Auckland University of Technology's Dr Dongxu Liu and his team will now test whether this antibody will stop tumour growth in human cancer cells, with an ultimate aim of reaching clinical trials involving breast cancer patients.
Sparing chemo side-effects: Auckland University's Associate Professor Nuala Helsby and colleagues will pilot a test to identify patients who will suffer severe side-effects of chemotherapy drug capecitabine, typically the first treatment women with advanced breast cancer receive.
Between 5 and 10 per cent of patients experience dangerous side-effects, including blistering or severe pain in the hands and feet, diarrhoea, and even cause death.
Those who suffer them are deficient in the liver enzyme which removes the drug, along with thymine, from the bloodstream.
The researchers aim to give breast cancer patients thymine, measure how much is removed from the bloodstream and use that data to figure out whether they're deficient in this important enzyme.
A genetic test for Kadcyla: A team led by Dr Francis Hunter of Auckland University will develop a genetic test that will determine which HER2+ breast cancer patients will benefit from the new drug Kadcyla.

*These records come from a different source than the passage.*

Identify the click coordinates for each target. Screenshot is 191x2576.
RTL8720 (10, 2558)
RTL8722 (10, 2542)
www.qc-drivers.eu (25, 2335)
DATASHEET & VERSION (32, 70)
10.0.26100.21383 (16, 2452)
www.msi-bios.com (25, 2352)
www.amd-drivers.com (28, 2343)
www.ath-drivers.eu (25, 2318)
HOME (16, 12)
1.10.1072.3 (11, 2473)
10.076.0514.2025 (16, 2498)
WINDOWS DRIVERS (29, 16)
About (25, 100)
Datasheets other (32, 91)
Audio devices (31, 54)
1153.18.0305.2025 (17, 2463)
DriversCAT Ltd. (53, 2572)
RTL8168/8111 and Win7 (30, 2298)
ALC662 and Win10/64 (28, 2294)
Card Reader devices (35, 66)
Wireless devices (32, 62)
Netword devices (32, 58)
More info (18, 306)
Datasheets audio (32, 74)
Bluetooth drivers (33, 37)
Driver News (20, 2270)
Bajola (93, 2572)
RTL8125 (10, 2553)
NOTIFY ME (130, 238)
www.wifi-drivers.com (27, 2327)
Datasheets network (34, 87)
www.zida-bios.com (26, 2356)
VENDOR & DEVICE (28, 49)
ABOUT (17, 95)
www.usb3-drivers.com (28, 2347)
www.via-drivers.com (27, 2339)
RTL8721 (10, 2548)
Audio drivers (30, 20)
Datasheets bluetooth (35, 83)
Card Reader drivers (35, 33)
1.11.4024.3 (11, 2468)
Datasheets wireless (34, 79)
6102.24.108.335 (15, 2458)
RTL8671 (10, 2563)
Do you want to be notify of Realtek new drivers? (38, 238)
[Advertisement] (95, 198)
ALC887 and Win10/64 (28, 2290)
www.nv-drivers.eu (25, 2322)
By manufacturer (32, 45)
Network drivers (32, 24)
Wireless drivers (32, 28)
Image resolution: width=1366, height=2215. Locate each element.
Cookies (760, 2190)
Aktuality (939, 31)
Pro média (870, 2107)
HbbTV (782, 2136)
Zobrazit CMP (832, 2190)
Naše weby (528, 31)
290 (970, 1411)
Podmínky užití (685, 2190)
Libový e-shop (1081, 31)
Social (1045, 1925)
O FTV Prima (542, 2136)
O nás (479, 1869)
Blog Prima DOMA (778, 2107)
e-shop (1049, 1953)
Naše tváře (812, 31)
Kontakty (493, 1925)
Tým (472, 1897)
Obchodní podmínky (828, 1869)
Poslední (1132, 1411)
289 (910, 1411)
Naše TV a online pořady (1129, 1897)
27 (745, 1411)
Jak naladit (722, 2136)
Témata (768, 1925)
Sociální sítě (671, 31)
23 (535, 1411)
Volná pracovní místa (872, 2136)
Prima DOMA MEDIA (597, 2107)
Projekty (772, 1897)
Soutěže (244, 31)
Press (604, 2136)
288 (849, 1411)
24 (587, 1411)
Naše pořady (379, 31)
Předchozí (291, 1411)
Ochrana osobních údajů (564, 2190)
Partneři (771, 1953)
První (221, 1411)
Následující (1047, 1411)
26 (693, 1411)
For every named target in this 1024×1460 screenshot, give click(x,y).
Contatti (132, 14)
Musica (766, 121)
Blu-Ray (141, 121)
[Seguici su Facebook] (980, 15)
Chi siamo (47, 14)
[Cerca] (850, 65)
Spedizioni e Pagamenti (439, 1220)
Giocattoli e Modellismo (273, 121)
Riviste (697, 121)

Approved for use but not yet publicly funded, the drug has had promising clinical trial results for patients with advanced HER2+ breast cancer, with tumours shrinking in 44 per cent of cases and patients surviving seven months longer.
The new test will identify genes that control a patient's response to Kadcyla, telling doctors who will benefit and who won't - something vital for patients with incurable conditions and little time to waste on drugs that won't help them.